L'amore è anche vittoria sulla solitudine radicale del nostro io e trasformazione di quel vuoto, ma non può ridursi solo a questo. Il punto non è essere guardati a tutti i costi (quel vuoto se c'è va riempito a partire dalla propria vita e non può essere affidato del tutto a qualcun altro) ma essere guardati “bene”, cioè essere guardati per “il bene” nostro. Questo si chiama Amore.
Mi hanno segnalato questo bellissimo video realizzato per una campagna pubblicitaria. La furba trovata che ha guadagnato già 35 milioni di visualizzazioni al video originale (quella che vi segnalo è la versione con i sottotitoli in italiano) fa leva su quella fragilità che ci porta spesso a vederci peggio di come siamo in realtà (e porterà a comprare il sapone della marca in questione), allo stesso tempo però viene raccontato qualcosa di molto interessante: possiamo cogliere la nostra vera grandezza se qualcuno ci guarda con occhi benevoli, accoglienti o persino innamorati.
Lo sguardo funziona come la luce del sole per le piante. Senza luce le piante, ho imparato da bambino, non possono operare la fotosintesi e quindi crescere e svilupparsi. La pianta si tende in ogni modo verso la luce e, proprio questa sua tensione, la costringe a mettere radici più profonde per non piegarsi o spezzarsi (semplici leggi fisiche). Lo sguardo fa lo stesso con noi. Cerchiamo lo sguardo che possa consentirci di fare la nostra fotosintesi: mettere radici più profonde dentro noi stessi, perché quello sguardo amante ci porta diritti dritti al centro del nostro essere, perché lo ama. E solo l’amore (e il dolore purtroppo) conduce a quel centro da cui sgorgano le nostre migliori risorse.
Chiaramente questa tensione verso lo sguardo può avere effetti negativi se quello sguardo non è liberante, ma imprigionante. A volte pur di avere quello sguardo siamo disposti a perdere noi stessi.

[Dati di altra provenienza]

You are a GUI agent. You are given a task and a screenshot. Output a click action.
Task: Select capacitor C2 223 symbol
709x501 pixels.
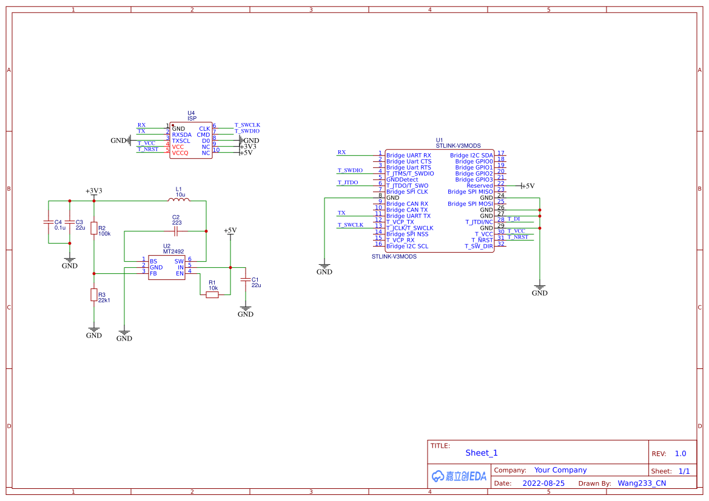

Qui sta la differenza tra uno sguardo che libera e uno che imprigiona: dipende dalla qualità di chi ci guarda. Alcuni sguardi ci controllano invece di liberarci. Il vero sguardo amante ci solleva su noi stessi e sul nostro centro affermandolo nella sua “nucleare” bellezza (perché nasce dal nucleo centrale e perché è dotata di potenza “atomica”) e facendolo sviluppare. In qualche modo chi ci ama davvero diventa profeta di noi stessi: affermando il nostro meglio (che è comprensivo dei limiti) ci spinge a raggiungere la nostra altezza e quindi in qualche maniera ci fa diventare – nel tempo – “il meglio” di noi stessi. Il falso sguardo amante riempie invece un nostro vuoto d’amore che non vogliamo sopportare, pur di aver qualcuno che ci guardi, salvo poi crescere storti, come quegli alberi che pur di cercare il sole si contorcono e piegano fino a spezzarsi.
Vedo ragazze che si disperano perché a 16-17 anni non hanno ancora un ragazzo: nessuno mi guarda, forse sono sbagliata… Questo le porta a immalinconirsi, disperarsi, deprimersi e magari lanciarsi alla ricerca di uno sguardo che non le ama e libera ma che le imprigiona, pur di averlo. Questo rende ancora più fragili, anche se apparentemente disseta il vuoto e ci fa fare un po’ di fotosintesi. L’amore è anche vittoria sulla solitudine radicale del nostro io e trasformazione di quel vuoto, ma non può ridursi solo a questo. Il punto non è essere guardati a tutti i costi (quel vuoto se c’è va riempito a partire dalla propria vita e non può essere affidato del tutto a qualcun altro) ma essere guardati “bene”, cioè essere guardati per “il bene” nostro. Questo si chiama Amore.
Le favole lo dicono in modo molto efficace trasformando rospi in uomini re(g)ali, con un bacio. Solo l’amore che guarda liberando può farci scoprire la nostra re(g)ale bellezza.
Come mi ha insegnato E.Dickinson:
We never know how high we are Till we are asked to rise And then if we are true to plan Our statures touch the skies - The Heroism we recite Would be a normal thing Did not ourselves the Cubits warp For fear to be a King
Non conosciamo mai la nostra altezza Finché non siamo chiamati ad alzarci. E se siamo fedeli al nostro compito Arriva al cielo la nostra statura. L’eroismo che allora recitiamo Sarebbe quotidiano, se noi stessi Non c’incurvassimo di centimetri e centimetri per paura di essere re.